How Do Athletes Eat For Good Sleep?

Faye Prior | 2014-06-22 05:47:56

Sleep is important for everybody, not just athletes. It affects sporting performance, but it also affects our health and well-being too.

Sleep affects no fewer than our:

  • Body weight
  • Blood glucose levels
  • Strength, speed, and endurance
  • Grumpiness
  • Stress levels
  • Hormones
  • Memory
  • Concentration
  • Ability to think and speak
  • Perception of pain
  • Appetite
  • Susceptibility to common cold

That’s just to name a few. Perhaps knowing who can walk to the shops fastest, or who can carry the heaviest shopping bag is less important for the average joe. But being able to do these things is still important. Just as everything else on that list is as important for us as it is for professional athletes.

But as professional athletes are paid handsomely to eat, breathe, and sleep performance, they’ve spent a lot of time doing some trial and error to find out what works best for sleep.

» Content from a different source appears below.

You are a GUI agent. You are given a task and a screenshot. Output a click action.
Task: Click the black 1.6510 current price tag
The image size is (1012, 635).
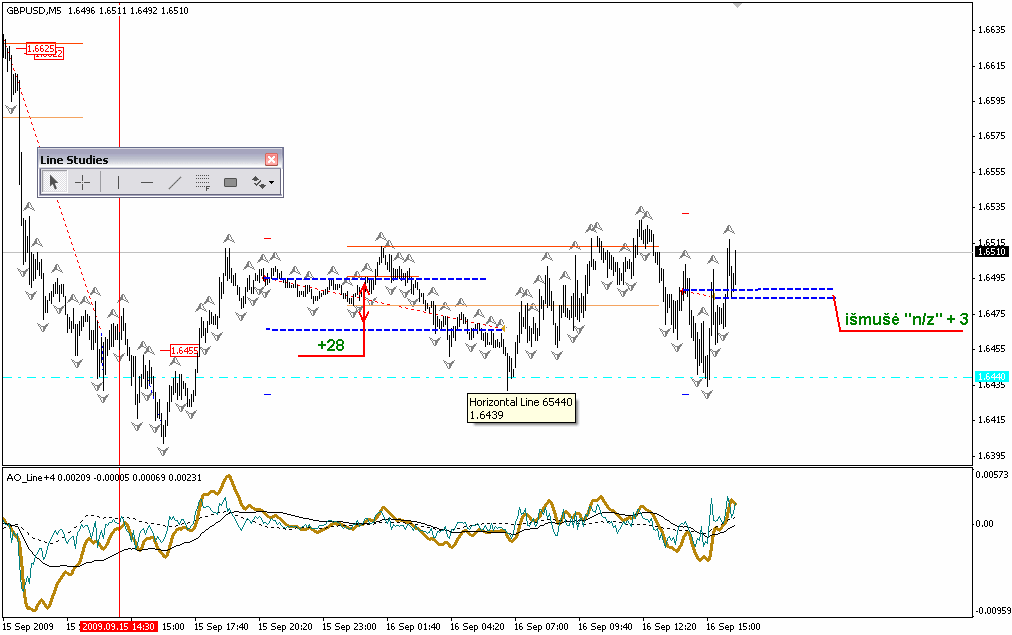pyautogui.click(x=991, y=252)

The list it seems, is not full of fancy technology or training techniques, but foods that you and I can find in our kitchen cupboard.

The advice is as follows:

  • Eating carbohydrates like pasta and potatoes at tea time could help us to fall asleep faster.
  • Eating protein like meat, fish, and eggs throughout the day could give us deeper and better quality sleep.
  • Eating lots of fatty foods throughout the day could make us lose a few hours of sleep.
  • Eating small amounts of tryptophan containing foods, like turkey and pumpkin seeds, throughout the day could help us to fall asleep faster, with deeper sleep.

If you were looking for the solution to a better nights sleep, i hope you weren’t disappointed with the simplicity of the answer, because when it comes to sleep, no high tech innovation is required, just a shopping trolley.

Faye Prior (Researcher)

Source

Halson, (2014). Sleep in elite athletes and nutritional interventions to enhance sleep. Sports Medicine, 44, 13-23.